BEGIN SOURCE DOCUMENT

When I see a list of numbers, things sort of rearrange themselves in front of me. I find it hard to read and often have to use my hands to mask sections. Even then, I will still transpose numbers or miss some out.

I’m unable to do mental arithmetics. Yes, I do still have to use my fingers to count, I’m just better at disguising what I’m doing now. Anything too complex and my standard answers become “who cares?” or “do it yourself”. When asked to perform feats of maths, I get panicky, then the rushing sound starts. As my blood courses its way through my head, pounding each beat with emphasis, I start to feel sick. No maths can be done in this state.

I am listening, that’s why I am writing stuff down!

Other Ways Dyscalculia Affects Me

Then there’s the no sense of time, direction or spatial awareness aspects. Since numbers don’t make much sense to me, I easily lose track of time and am always late. If you leave me in a large paper bag, I will get lost. Making mental maps, reading maps, finding my way about is another set of tasks my brain misfires on. I walk into immovable objects a lot. Doors, door frames, the occasional wall and more can all bear witness to this. No those bruises are not dodgy, and yes I really did walk into a door. I forget how long my arms are, how wide my shoulders are and prang them constantly.

END SOURCE DOCUMENT
BEGIN RECORD EXTRACTS

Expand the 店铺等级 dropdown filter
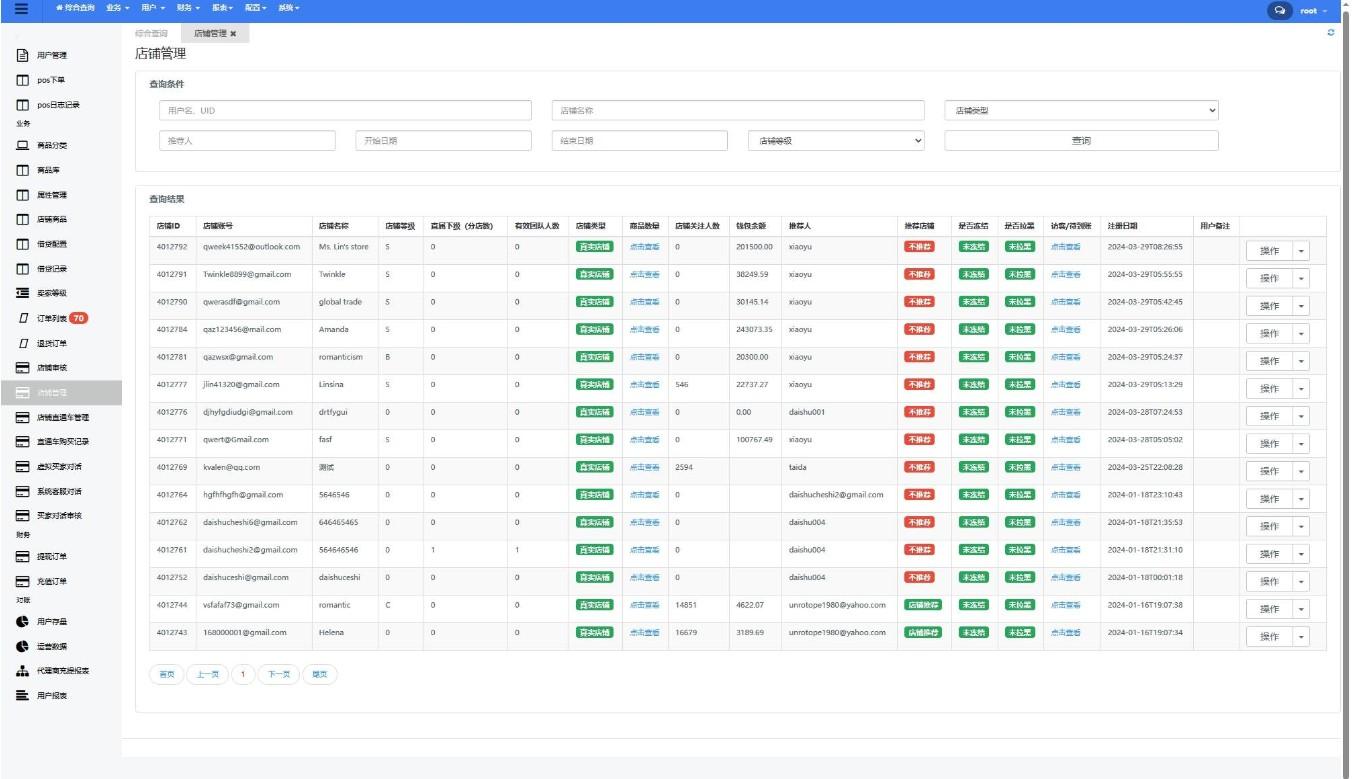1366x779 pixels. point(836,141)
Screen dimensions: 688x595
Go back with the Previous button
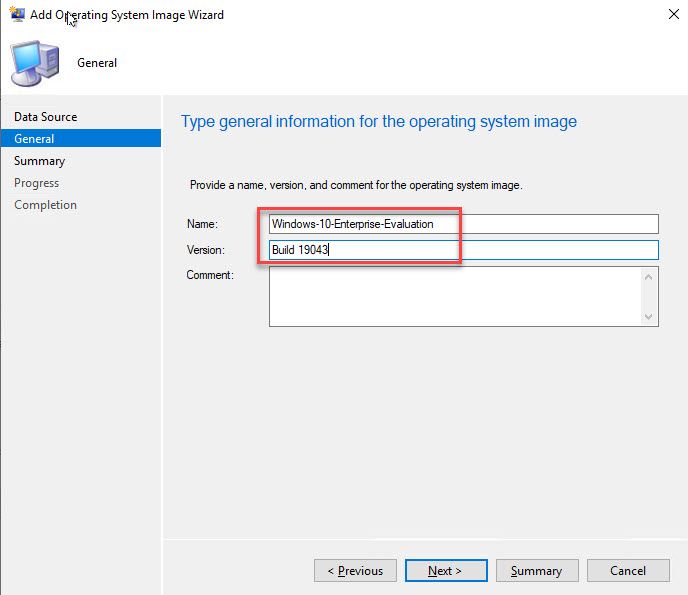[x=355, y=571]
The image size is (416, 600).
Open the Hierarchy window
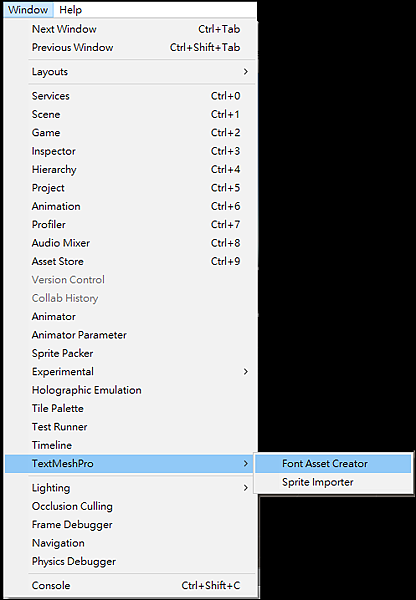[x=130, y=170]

END RECORD EXTRACTS
BEGIN RECORD EXTRACTS

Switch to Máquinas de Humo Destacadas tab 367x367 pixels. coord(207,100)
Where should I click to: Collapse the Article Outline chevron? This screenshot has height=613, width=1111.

END RECORD EXTRACTS

EXPLORE THE MATERIAL
a) In the account of dyscalculia, what does the writer say they still have to use to count?
b) Write a continuation of the account of dyscalculia, beginning after its final sentence.
Nothing in the listing is needed here.

EXPECTED OUTPUTS
a) Their fingers.

b)
Numbers are a foreign language to me. I understand the basics but am unable to master the finer complexities of it. I will always sound like a non-native speaker in the land of maths. Permanently confused. You could try to teach me, but there’s no guarantee I will retain anything for any length of time. My uncle taught me how to play chess one evening, then was annoyed at the fact I had forgotten most of it a day later. Even complex sets of rules for a game can cloud my brain into non-compliance.

What my nightmares are made of. Do NOT leave me here.

Being Wired Differently

School was a nightmare for me. People bullied me badly because of my oddly wired brain. Let’s face it if I confounded adults I scared the crap out of other kids. From primary 5 onwards I was bullied incessantly. I had moved to yet another school, my accent was the object of ridicule along with the fact I didn’t live with my parents. My teacher was bullying me, I had no idea who to tell nor who would care. She was a friend of the aunt I lived with. At a private meeting between my aunt, the teacher and I, it was made clear to me, that this teacher was going to make my life hell, so I assumed my aunt had recommended this course of treatment. The teacher would pull me up in front of the class to make fun of me. I earned the nickname “Smart Thick Kid” from her and it stuck.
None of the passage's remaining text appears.